WHAT THE TASK REQUIRES:
All of the data below should be printed again word for word, pictures excluded.

##### DATA TO EXAMINE #####

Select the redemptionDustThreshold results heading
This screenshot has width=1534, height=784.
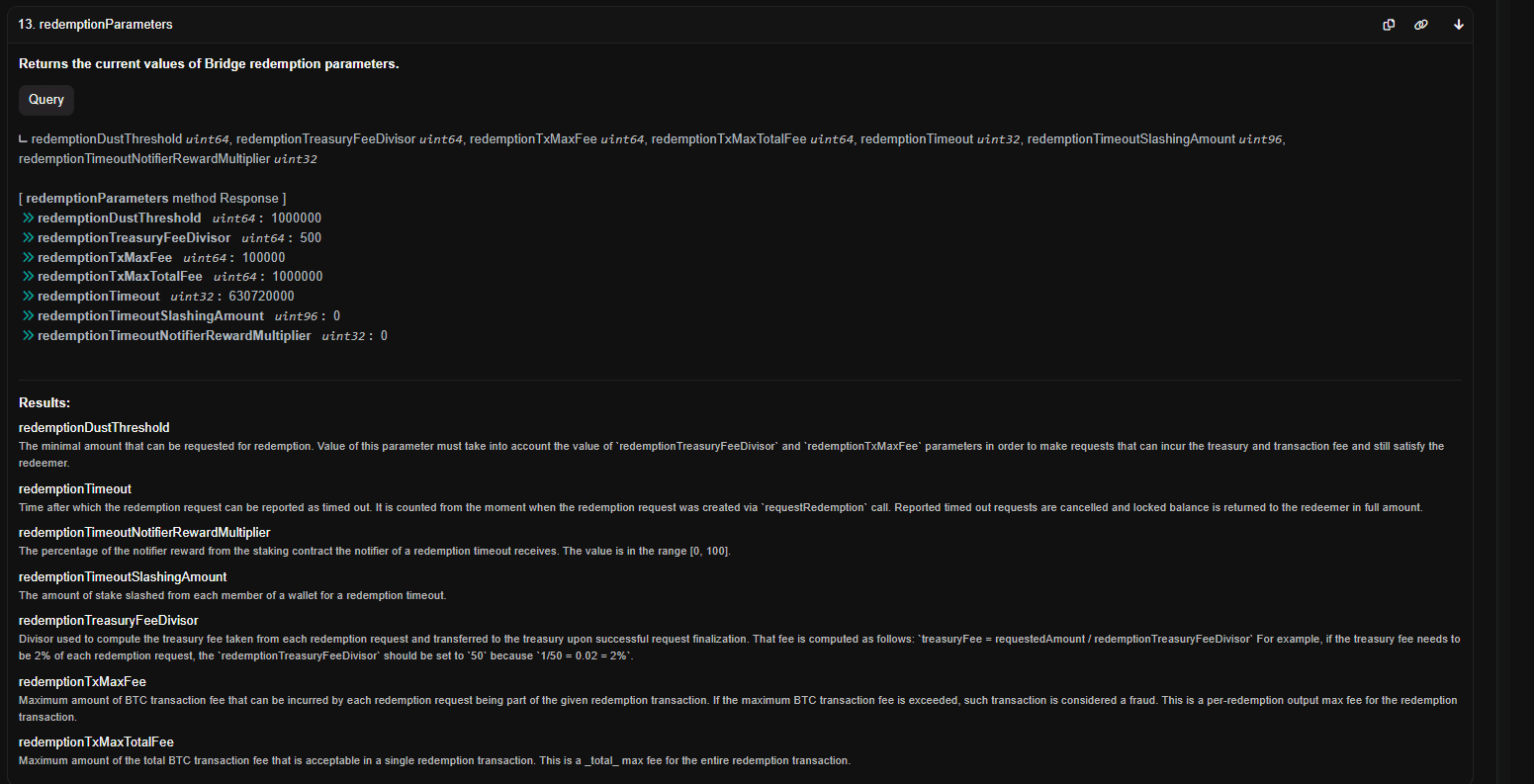pos(94,428)
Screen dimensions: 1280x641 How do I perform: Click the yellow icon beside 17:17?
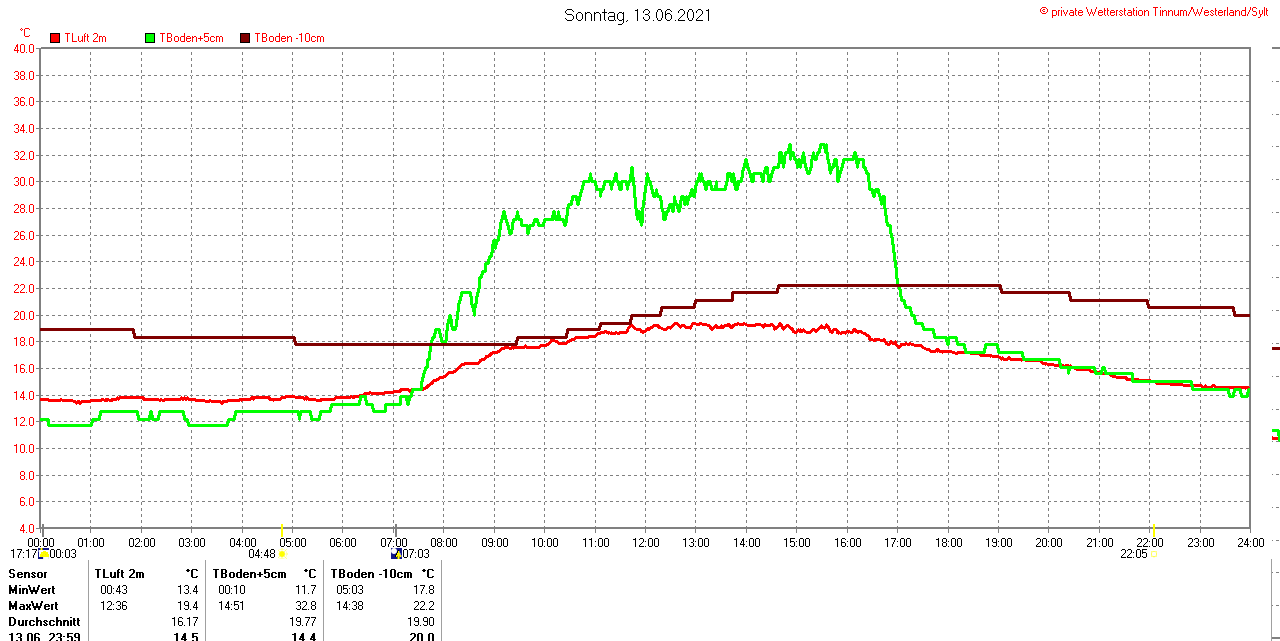(x=44, y=553)
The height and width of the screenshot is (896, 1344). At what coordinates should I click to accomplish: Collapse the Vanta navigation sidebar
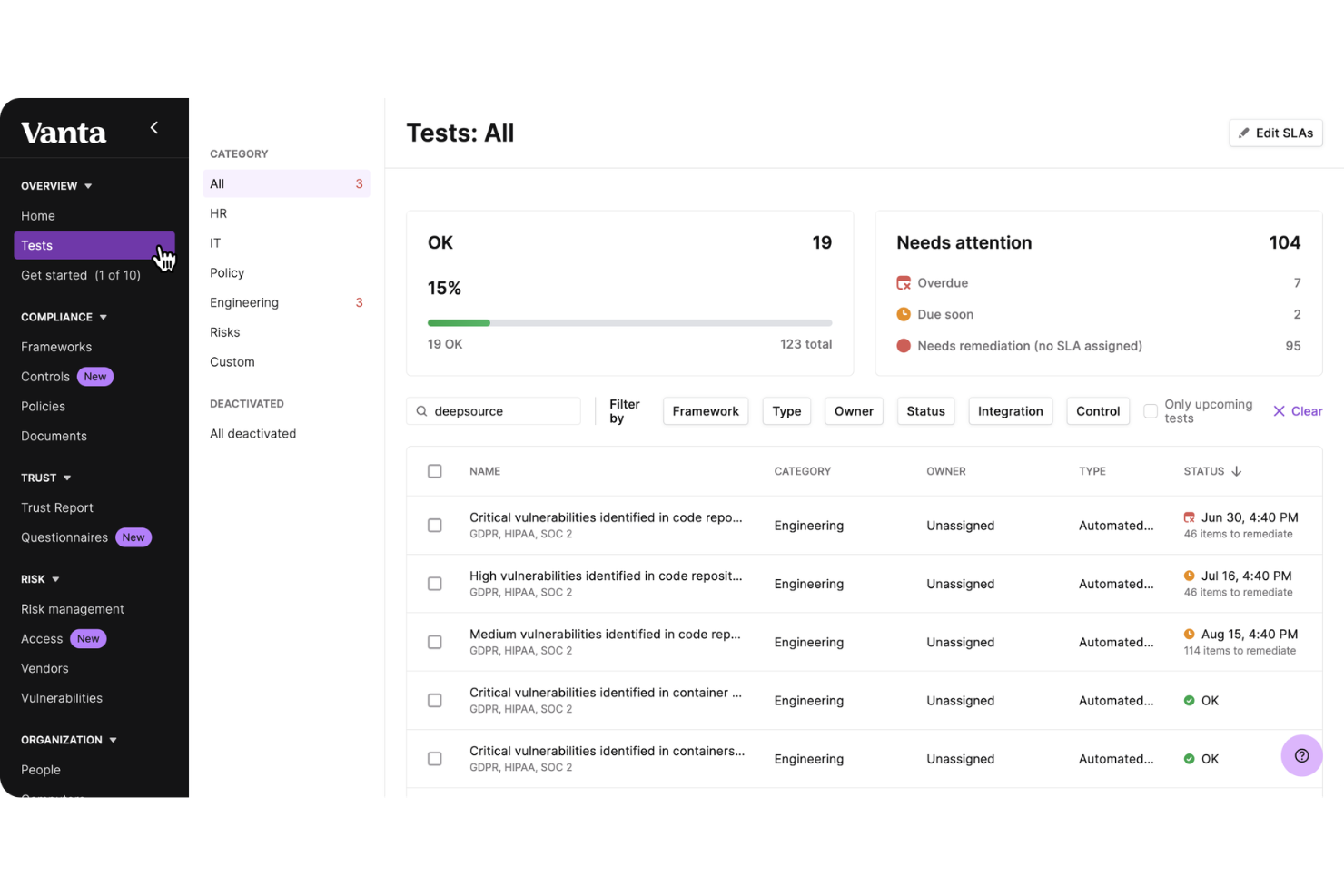click(153, 128)
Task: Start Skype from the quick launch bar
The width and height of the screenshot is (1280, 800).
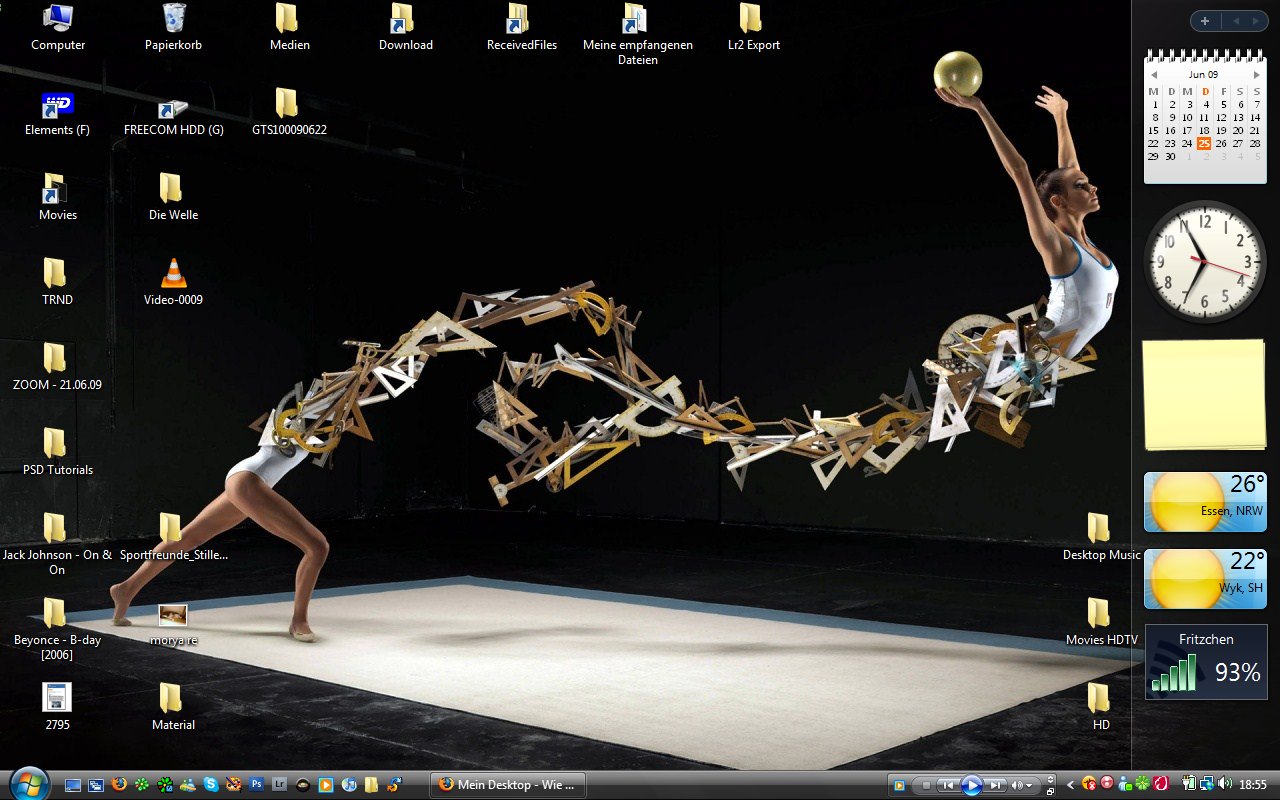Action: click(x=211, y=785)
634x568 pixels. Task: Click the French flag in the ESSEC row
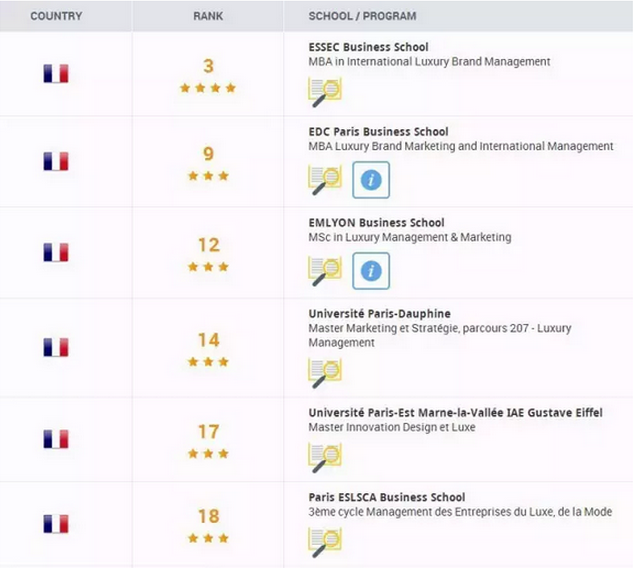[56, 74]
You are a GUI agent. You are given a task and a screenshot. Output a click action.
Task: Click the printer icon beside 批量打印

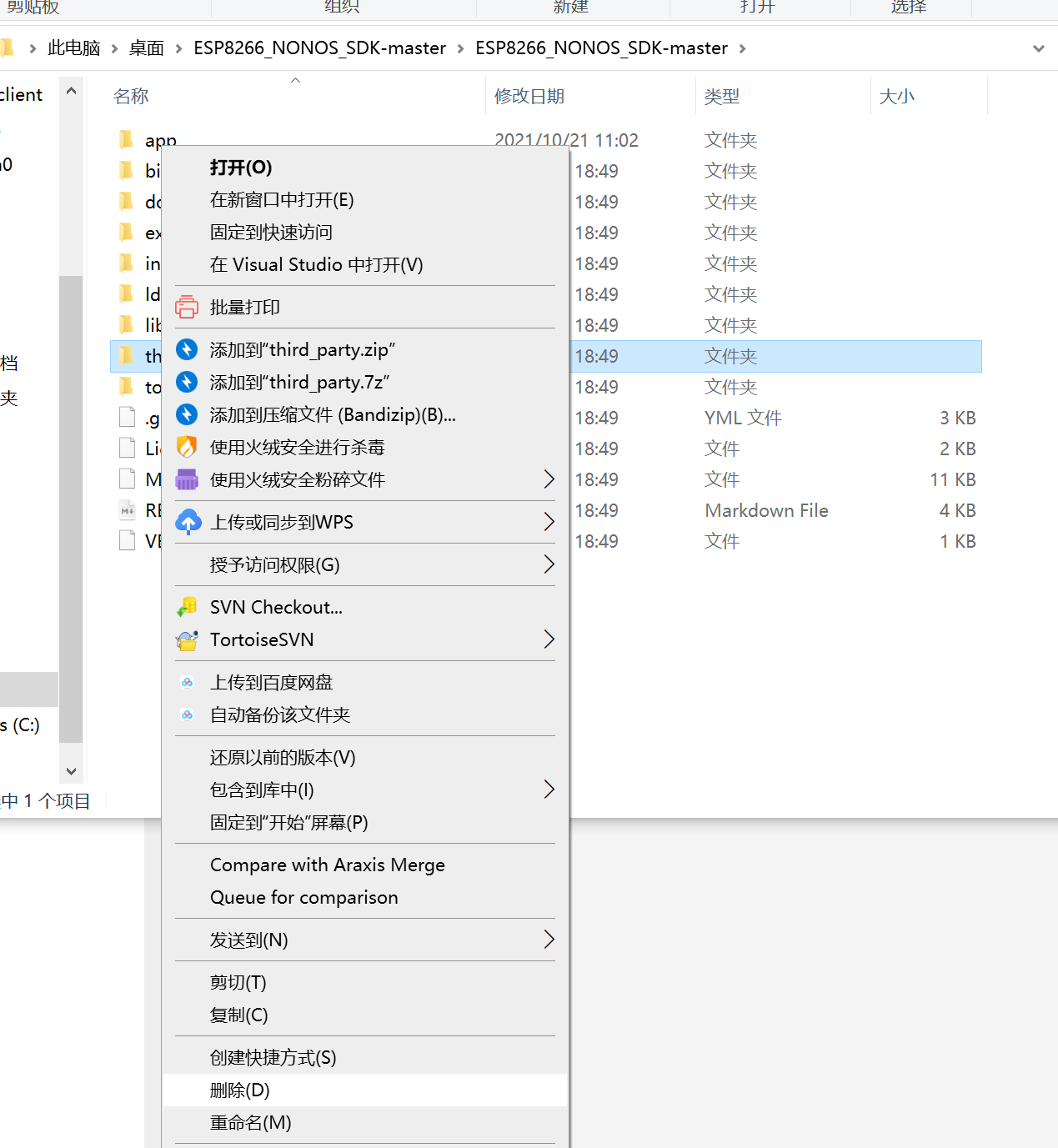(x=186, y=306)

#####

EXERCISE ANSWER:
Select the redemptionDustThreshold results heading
This screenshot has width=1534, height=784.
pos(94,428)
Screen dimensions: 1280x641 How do I perform: Click the yellow icon beside 17:17?
(x=44, y=553)
The height and width of the screenshot is (896, 1344). At what coordinates should I click to accomplish: Collapse the Vanta navigation sidebar
click(153, 128)
Task: Start Skype from the quick launch bar
The width and height of the screenshot is (1280, 800).
Action: click(x=211, y=785)
634x568 pixels. Task: Click the French flag in the ESSEC row
[56, 74]
You are a GUI agent. You are given a task and a screenshot. Output a click action.
Task: Click the printer icon beside 批量打印

(x=186, y=306)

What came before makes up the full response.